Logo Unione Europea
Logo Ministero
Logo Italia Domani
Logo Agritech

Predictive Tools for Crop Yields Using Econometric and Machine Learning Approaches

In this work, a machine learning–based methodology was developed to estimate expected crop yields and assess the economic impact of extreme weather events on farms.

The predictive models combine three main dimensions:

  • Structural and economic characteristics of the farm,
  • Planting and crop management practices,
  • Climatic conditions over the production cycle.

The work was carried out in collaboration with the University of Padua and the University of Tuscia.

 

Dataset

The dataset combines farm economic and structural information with climatic and meteorological indicators over the 2008–2022 period.

The main components are:

  • FADN data (2008–2022): describing farm productivity and characteristics (crop type, region/agricultural area, farm size).

  • Quantitative variables (C_quant): cultivated and irrigated area, labour hours for staff and machinery, water use per total surface and per hectare, and the average number of irrigation days.

  • Qualitative variables (C_cat): crop species, cultivation method, crop succession, and the presence of intercropping practices.

  • Climate data and extreme event indicators (C_seq): daily, monthly and yearly time series of evapotranspiration, precipitation, and maximum and minimum temperatures, later harmonised at daily resolution and aligned with individual crops.

The study focuses on six representative crops: durum wheat, soft wheat, hybrid corn, soybean, quality wine grape and common wine grape.

The target variable is the Yield Index (Y_class), defined as the ratio between harvested quantity and cultivated area, providing a normalised productivity measure that is comparable across crops, regions and farm sizes.

Methodology

The methodological goal is to design deep learning models capable of predicting expected yields and capturing the effect of extreme weather events by combining structural, management and climate information. 

The approach integrates:

  • Neural networks as predictors: multilayer models able to learn non-linear relationships between a large set of explanatory variables and agricultural yield.
  • Autoencoders for climate series: neural networks that compress weather sequences (C_seq) into compact embeddings, reducing noise and highlighting patterns associated with regular conditions or extreme events.

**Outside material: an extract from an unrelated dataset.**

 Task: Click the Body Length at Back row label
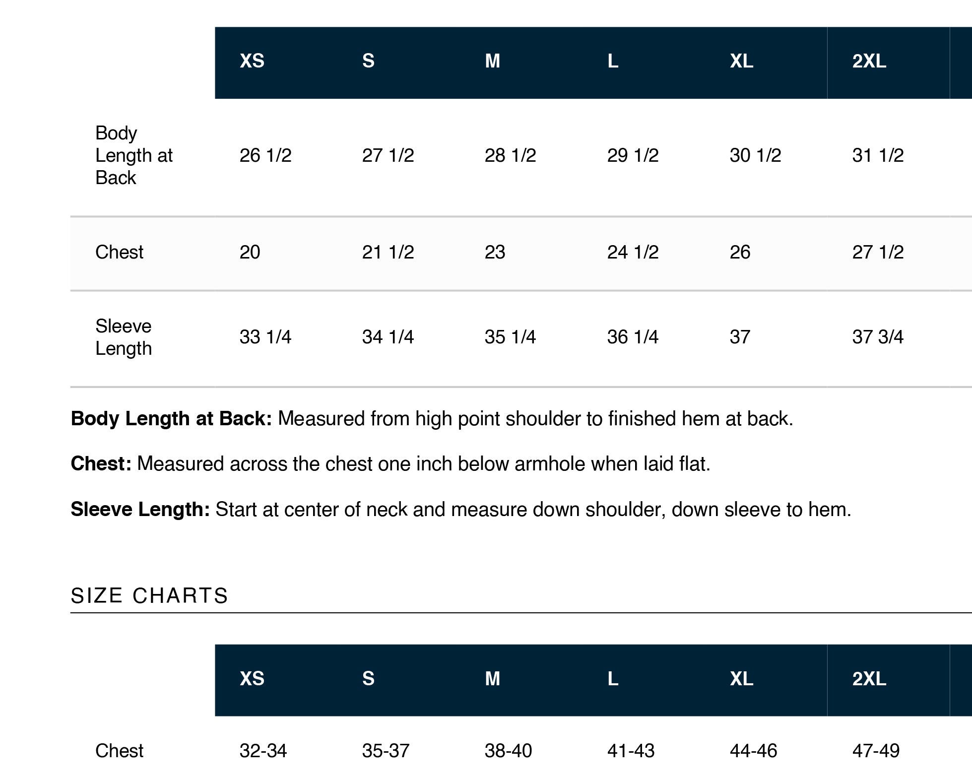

The pipeline extracts climate embeddings through autoencoders and integrates them with structural and economic variables in the yield prediction model.

Two output directions are explored:

  • Classification of the yield index into discrete classes (low, medium, high),
  • Regression of the continuous value of the Yield Index.

 

Experiments

The experimental analysis evaluates different data configurations, architectures and modelling strategies.

Dataset configurations:

  • Monthly meteorological series combined with categorical and quantitative farm variables.

  • Daily meteorological series enriched with information on irrigation volumes and water use.

Tested architectures:

  • Autoencoder-based models to encode weather sequences over time.

  • Regression models trained on “flattened” sequences without autoencoding.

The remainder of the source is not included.